**LIST OF TASKS:**
a) Rewrite the passage of the Memorial Day reflection starting with "It is easy to" and going on through "selfless, and appreciative.", replacing "grateful" with "thankful".
b) According to the Memorial Day reflection, what race did the writer run a few years ago?

Memorial day is a day to give our thanks to the fallen. It is because of so many that we are able to stand here today, free. I don't know all of my family tree (although Ancestory.com has been a huge help) but I do know that my Grandfather was a WW II veteran, and my husband is active duty in the U.S. Military. It is through remembering the briefest times my grandfather shared about the war, that I find myself subdued into silence over his bravery.
It is easy to live our lives without much thought to the past, and I think those that lost their lives wouldn't want us pining over them. However, holiday's such as Memorial day remind me to be more grateful, more selfless, and appreciative.
My husband hates being recognized for his service, but I appreciate his sacrifice. He recently left us for a couple of weeks- a drop in the bucket in comparison to so many other military families, but the pain on his face as my four-year-old son cried out, "Daddy don't leave" was evident. Every single day my son would ask when his daddy was coming home, hopeful that maybe one day, the answer would be different than the usual, "not today" that I would rattle off my tounge as I engulfed him in a hug. For so many children, the answer has changed from, "not today" to "not again" and it is for those families that my heart goes out to in respect on Memorial day.
I had the pleasure of walking in a Memorial day parade this morning. I walked next to my local State Representative, and we waved to kids waving flags and babies in strollers. My State Representative was a military child and I a military spouse, and it felt odd that people were waving at us. I haven't made the sacrificies to earn waves of appreciation.
A few years ago I ran the Marine Corps Marathon. There is a part of the course where you run past hundreds of photos of fallen soliders. The huge amount of participants goes from actively talking to the only sounds being footsteps shuffling along. I recall the heaviness I suddenly felt in my chest as I dedicated myself to reading each name on one side of the road. It was an overwhelming amount of emotion for strangers and gratefulness, and powered me through the rest of the race.
Today, as I walked holding my daughter's hand along the parade route, I felt a similar emotion. At times I feel undeserving when so many have sacrificed. Yet I know it is my duty to do what I can to make the world better, just as those fallen were attempting to accomplish.
So today I urge you to comtemplate your own contribution to the world, and what you are doing to make it a little brighter. Let us be a little bit more selfless, a little bit more forgiving, and a little bit more patient with others, and continue to love one another.

**DATASET EXCERPT:**
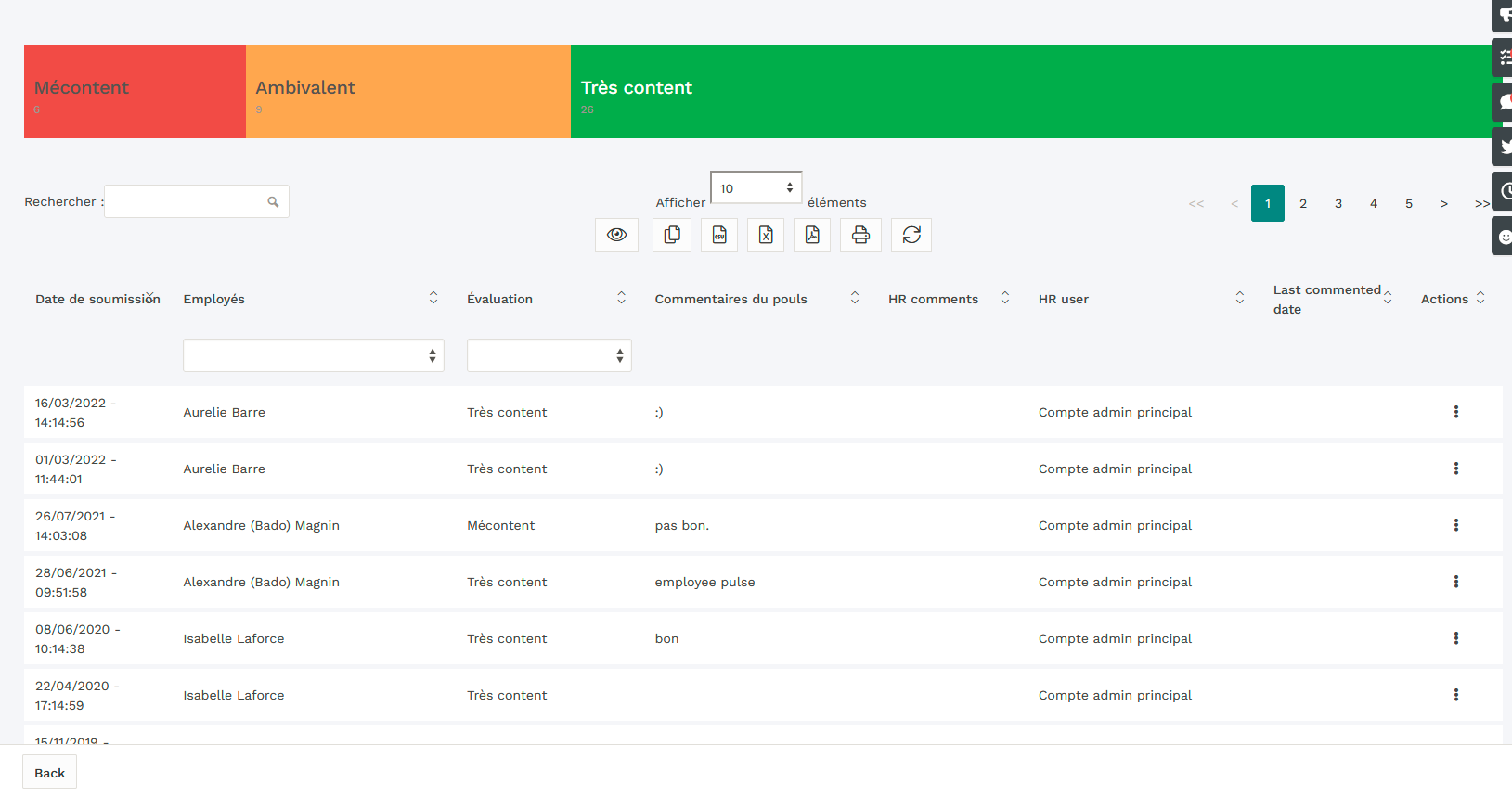Image resolution: width=1512 pixels, height=796 pixels.
Task: Open the smiley face sidebar widget
Action: (1504, 237)
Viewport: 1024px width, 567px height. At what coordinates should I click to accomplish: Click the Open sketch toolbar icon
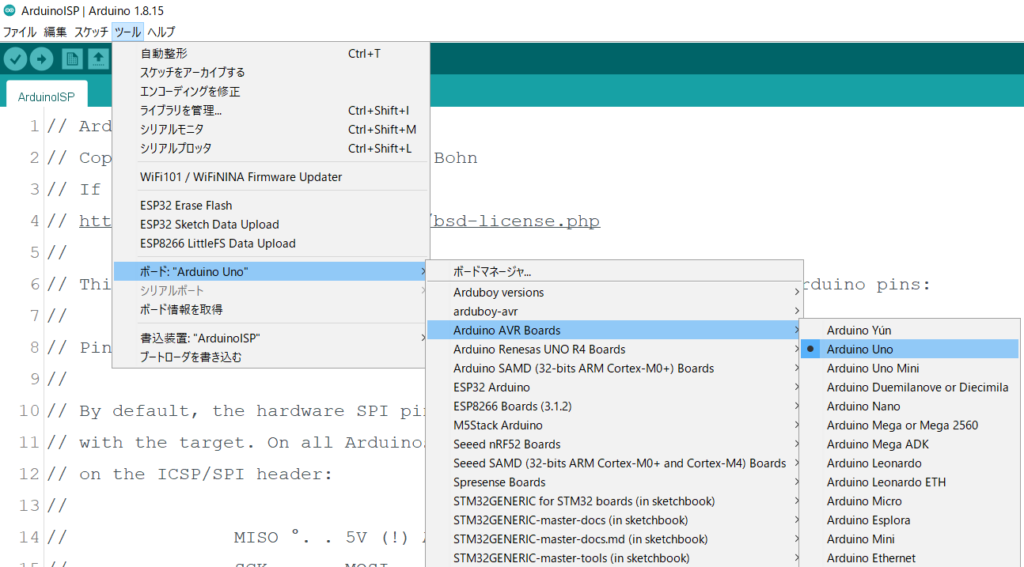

**RESPONSES IN ORDER:**
a)
It is easy to live our lives without much thought to the past, and I think those that lost their lives wouldn't want us pining over them. However, holiday's such as Memorial day remind me to be more thankful, more selfless, and appreciative.

b) The Marine Corps Marathon.